Через минуту Елена уже стояла перед Нероном, сжимая в ладонях кристальный шар, непроницаемый и черный, а мальчик вглядывался изо всех сил.
– Спрашивай, – подсказал маг, и мальчик беспорядочно зашептал что-то, обращаясь к шару, были слышны лишь слова «будущее», «править», «Рим», «судьба».
Сначала шар оставался черным и холодным, как ночная вода. Но вдруг он внутренне вспыхнул, теперь в хрустале бились огненные вихри, будто в шаре заперт великий пожар и только чудом пламя не может вырваться наружу.
– Рим, – повторял Нерон, – я хочу видеть мой Рим, другой Рим. Город, который подчинится мне.
Но огонь танцевал в шаре, и ничего больше нельзя было разобрать. Нерон обиженно отступил назад и отвернулся от кристалла.
– Еще один вопрос, – обратился мальчик к Симону уже в дверях. – Почему вы не носите талисманов со знаками, а если и делаете их, то только для других?

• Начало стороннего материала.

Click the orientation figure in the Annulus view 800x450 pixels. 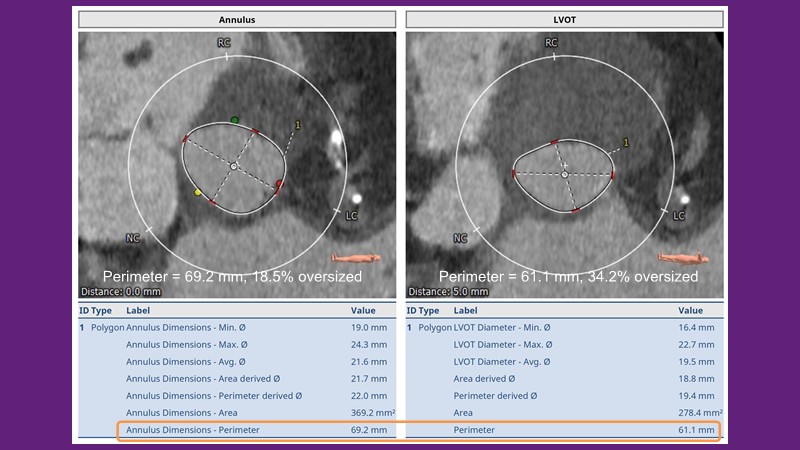point(356,257)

– С тех пор, как я стал магом, я могу сделать талисманом любой предмет, к которому прикасаюсь, но сам я не нуждаюсь в них, потому что ни о чем не прошу богов и ничего не боюсь. Здесь, в Риме, я просто жду.
– Чего?
– Завтра ты узнаешь.
Нерон удалился, ломая голову над тем, что видел и слышал. Думать долго и глубоко, впрочем, он не привык; как всегда, его охватывали слишком сильные чувства, и он превращал их в стишок. Вот и сейчас он уже не думал, а составлял стихотворение об огненном шаре и упавшей голове.
– Ты заметила? – сказал ему вслед Симон. – У наследника уже совсем взрослый голос.